Why would I celebrate a psa of 91.6? Because it is lower than the last psa of 160, that’s why!! The Zytiga and prednisone continue to work so S and I are very pleased with progress. The cementoplasty in February has restored strength and stability to my left hip though I continue to use my stick and my faithful walker when I am out and about. Cancer wise I have no symptoms that I am aware of. There are no ugly swollen bits of bone and to look at me you would think I am perfectly well…and I feel well, better than I have in a long time.
The photo above is of a cross stitch that I began in March as both therapy and pastime. It will be a picture of a boat that I designed and built back in the early 70s. I hope someone will treasure it when I am gone. There is love for family in every stitch.

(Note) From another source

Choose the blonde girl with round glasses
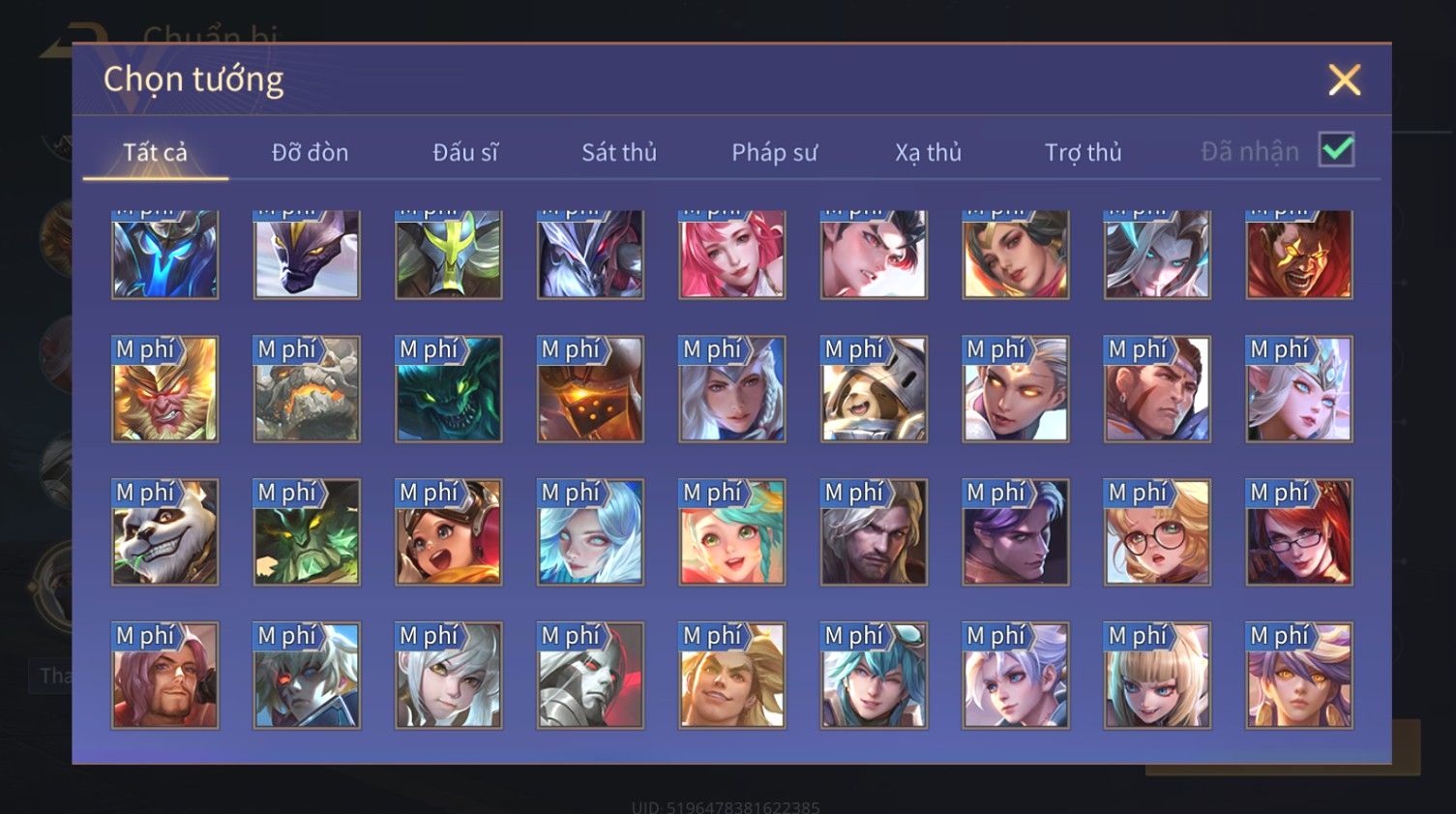Image resolution: width=1456 pixels, height=814 pixels. point(1157,532)
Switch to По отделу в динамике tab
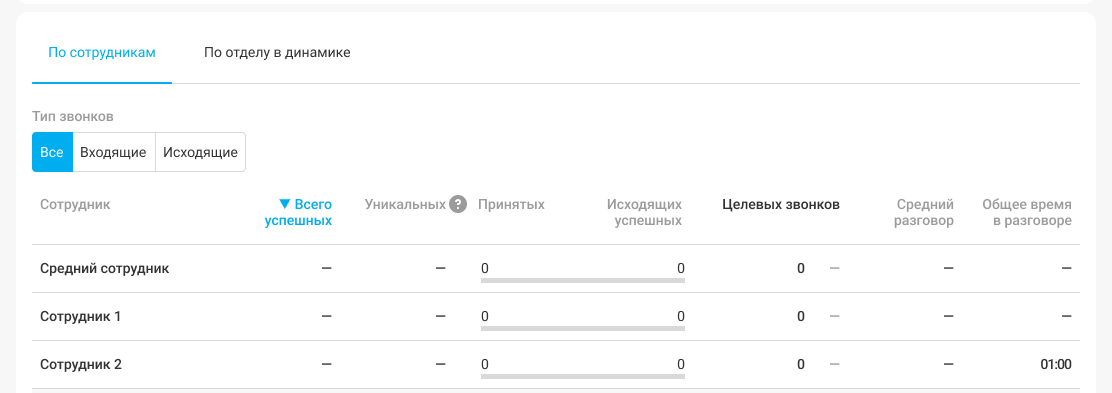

WARNING!! THE NEXT PARAGRAPH CONTAINS GRAPHICALLY GROSS SCENES!!
My life at this time is great. There is only one drawback apart from the inevitable, which I plan to postpone for as long as possible. Ostomy blues. The polite word for it is “output”. Mostly my output is manageable. You may be aware of the expression “sticks like shit to a blanket!” Well, I am here to tell you the “output” sticks to everything! Now I always wear protective gloves when draining my pouches, and mostly I manage to avoid trouble. Last week we were out shopping when I felt a sudden and voluminous outpouring of output. I quickly went to a disability washroom only to be beaten to the door by a staff member. After a considerable wait, S knocked on the door and the staff member came out. I think she was taking a break. Anyway, I knelt before the throne as I do to empty the pouch. The next step is to sit on the throne while I clean and reseal the pouch. However, as I made the transition from kneeling to sitting, there was a sudden rush of liquid you know what and a mad panic to minimise the damage. You can guess the rest! I tell you these things because no one talks about it.
Should I tell you what happened this week? It was even worse. Every 5-6 days I change the adhesive flange that supports the ostomy pouch. While I am unencumbered, feeling free, just me and my stoma, I like to have a bath and then allow my skin to air and have a break from the sticky plaster that supports the flange. This usually does not cause a problem, and on the rare occasions there is output, I can catch it in a tissue and dispose of it in a plastic bag kept nearby for the purpose. This week however routine turned to disaster. Diarrhea Disaster! After about an hour of relaxing rest while watching TV, airing my belly, suddenly there was an outpouring of output like you would not believe. Totally without warning. There were screams of horror, more tissues and plastic bags required quickly. I got off the bed while S removed the sheet and headed for the bathroom where I sat for the next half hour in my birthday suit while the thing in my belly got rid of what was left.
Well, now you have some idea of what it is like to live with a colostomy bag. I apologise if you are having dinner… but at least there is still cause for celebration!!